----- SUPPLIED ENTRIES

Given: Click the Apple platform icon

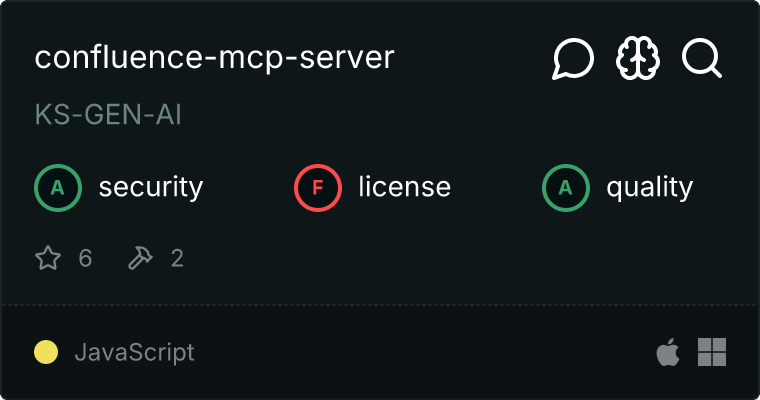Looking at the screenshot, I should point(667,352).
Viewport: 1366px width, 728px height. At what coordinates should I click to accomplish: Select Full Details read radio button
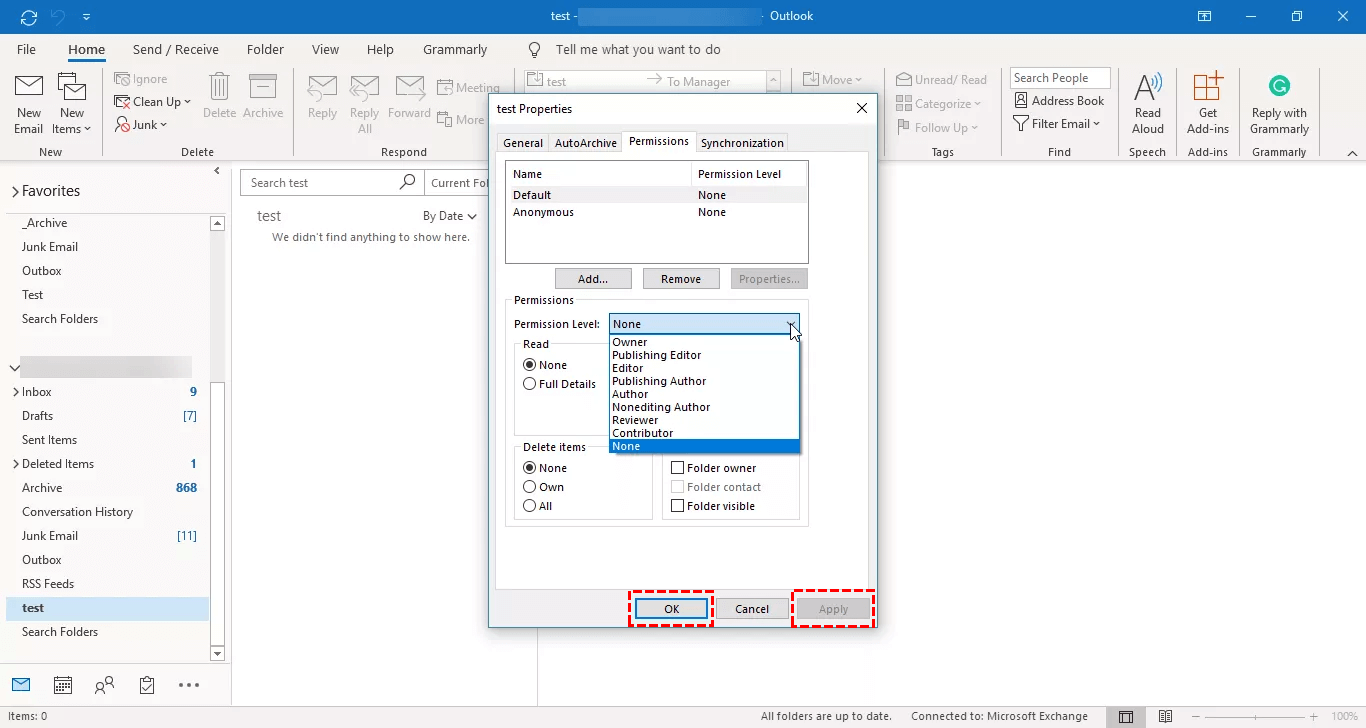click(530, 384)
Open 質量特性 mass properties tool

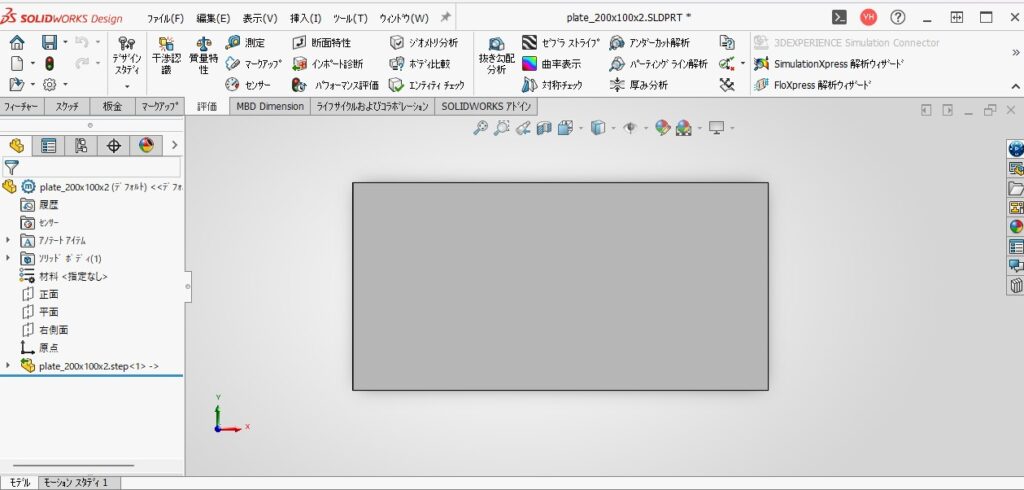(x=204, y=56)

----------

■ EXERCISE DESCRIPTION: Quote the data above in full and without alteration; skip the pictures.

■ ANSWER FOR THE TASK:
Given: Click the Apple platform icon

Looking at the screenshot, I should point(667,352).
Viewport: 1366px width, 728px height. At what coordinates should I click to accomplish: Select Full Details read radio button
click(530, 384)
Open 質量特性 mass properties tool

(x=204, y=56)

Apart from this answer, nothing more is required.